The mountain men found Nora Simms less than three miles from the new twin graves on the prairie. The Indians had bashed her head in, scalped her, and dumped her. She was a pitiful sight, lying naked and bloody on the ground. Ring had brought along a blanket and he wrapped her up, and all together the men took the body back to where they had buried the others and laid Nora to rest beside Betty and Phyllis.

Steals Pony read the Twenty-third Psalm and the men stood for a moment over the graves. The initial storm had blown itself out and for a brief moment, while the Delaware was reading from the Bible, the sun broke through. But already, dark storm clouds were beginning to gather, and the men knew they were in for a couple more days of terrible weather.

Just like Steals Pony had predicted.

The mules were hitched up and Ned tied the reins of his horse to the rear of the wagon and took the seat. The men started back for the wagon train. They were a silent bunch for most of the way. Ever vigilant, for that was a way of life, but not talking much. It was not that they were unaccustomed to death; they’d been around violent death for all of their adult lives. Violent, and in this case, the needless death of innocents.

Ring broke the silence. “We’re being trailed, boys.”

“Yes,” Steals Pony said. “Pawnee Bearmen. But they are holding back. I think they have bigger plans and don’t want to waste them on us.”

“The wagon train?” Blackjack asked.

“Probably,” Preacher said. “But they’re fools if they attack. We could hold off one hell of a war party. But did y’all notice the torture marks on the Rutherford woman? She might have broke and told them about the wagon train bein’ mostly women. That might have got them all excited. That may be why they bashed in Nora’s head and dumped her.”

“I never thought of that,” Ned called from the wagon seat. “But you might be right. If that’s the case, they’ve sent for more bucks.”

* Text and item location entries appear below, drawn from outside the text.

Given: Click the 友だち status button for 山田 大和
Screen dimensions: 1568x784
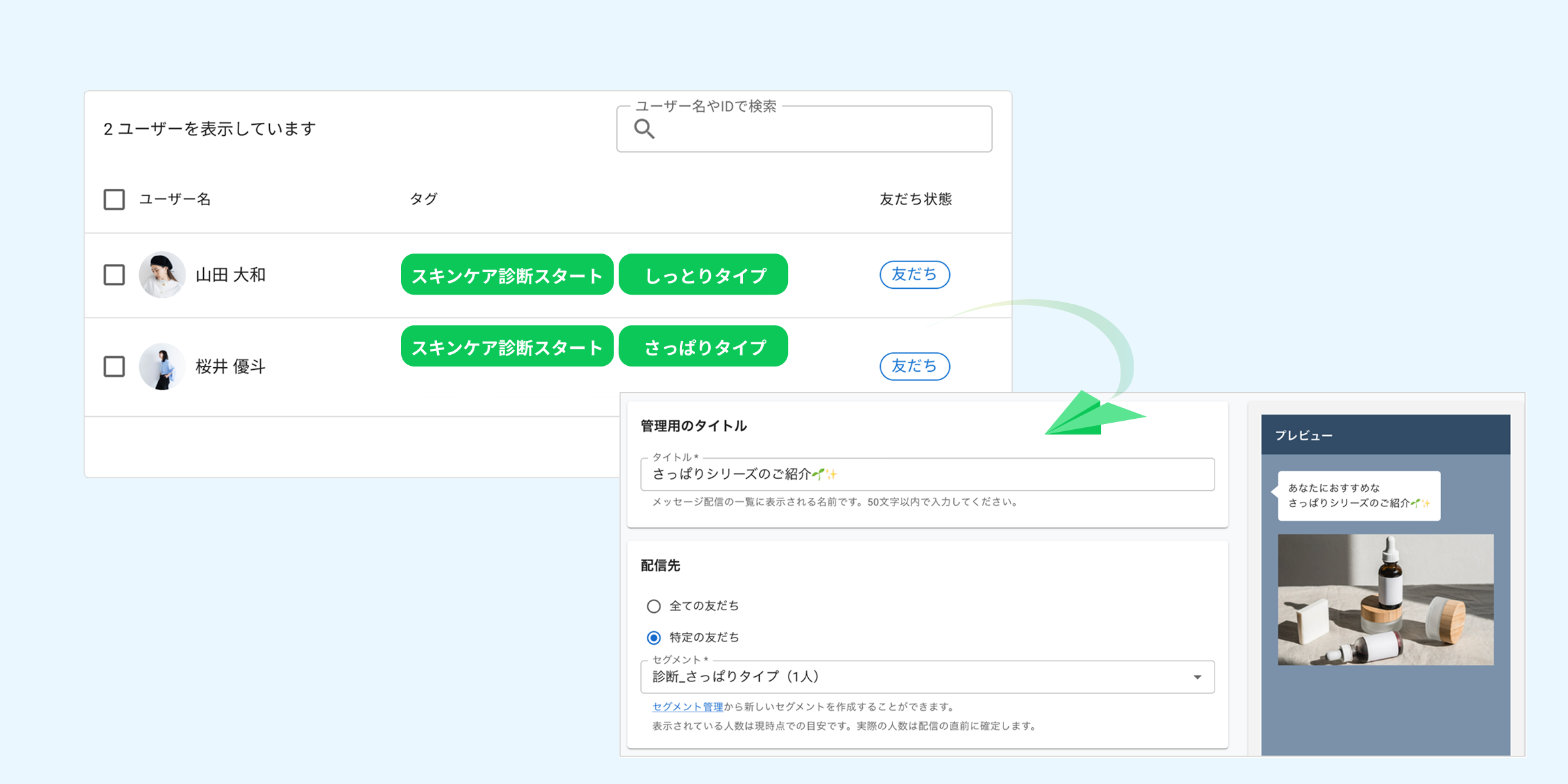Looking at the screenshot, I should [915, 275].
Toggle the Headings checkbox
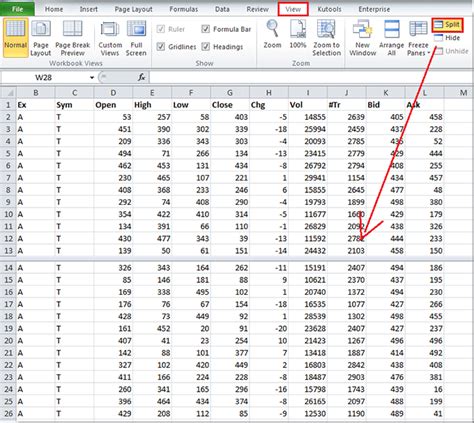This screenshot has height=423, width=474. (205, 46)
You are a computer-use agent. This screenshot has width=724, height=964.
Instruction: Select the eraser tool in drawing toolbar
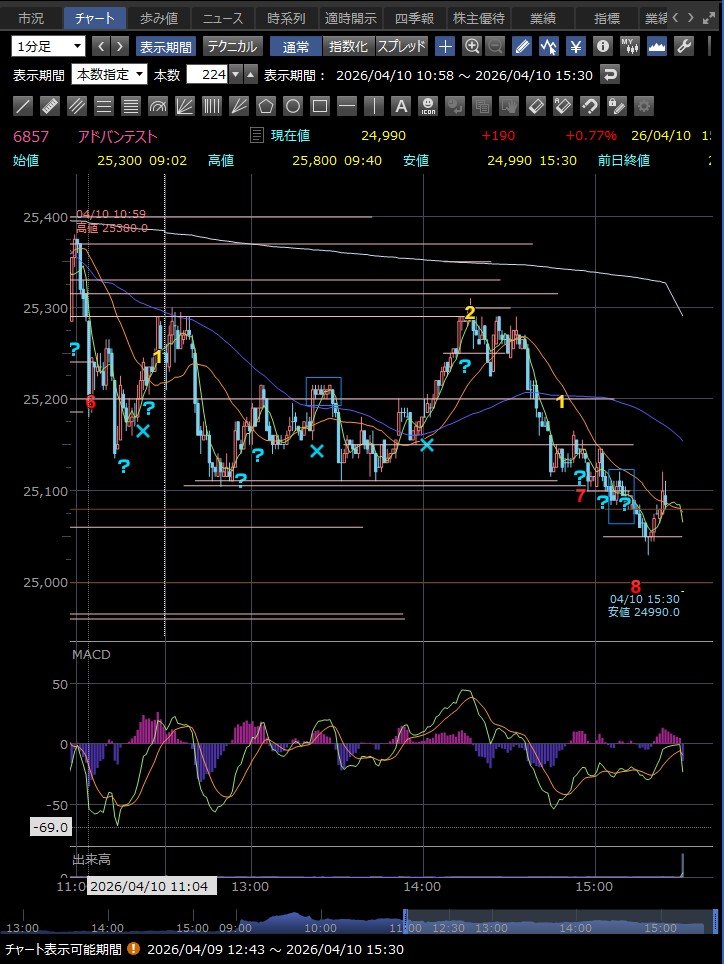pos(535,105)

“That’d be my guess,” Preacher said.

“We’re in for a long night,” Ring opined.

It was dark when the men arrived back at the wagon train. Preacher gathered the women around and leveled with them about the fate of Nora, Betty, and Phyllis. His words were brutally hard, deliberately so, for he wanted the women to know every detail. It just might save their lives in the future. He spared them nothing. Then he told them about the Pawnee war party trailing them.

“We’ve got a good defensive spot here,” Preacher said, speaking to the group. The other mountain men were standing guard, with some of the Missouri men. “And before you ask, put everything you ever heard or read about Indians never attackin’ at night out of your heads. Sometimes they do, sometimes they don’t. It all depends on how strong they believe their medicine is at the time. Now let’s get supper cooked and eat and get everybody in place. I think we’re gonna have us a wet and wild night.”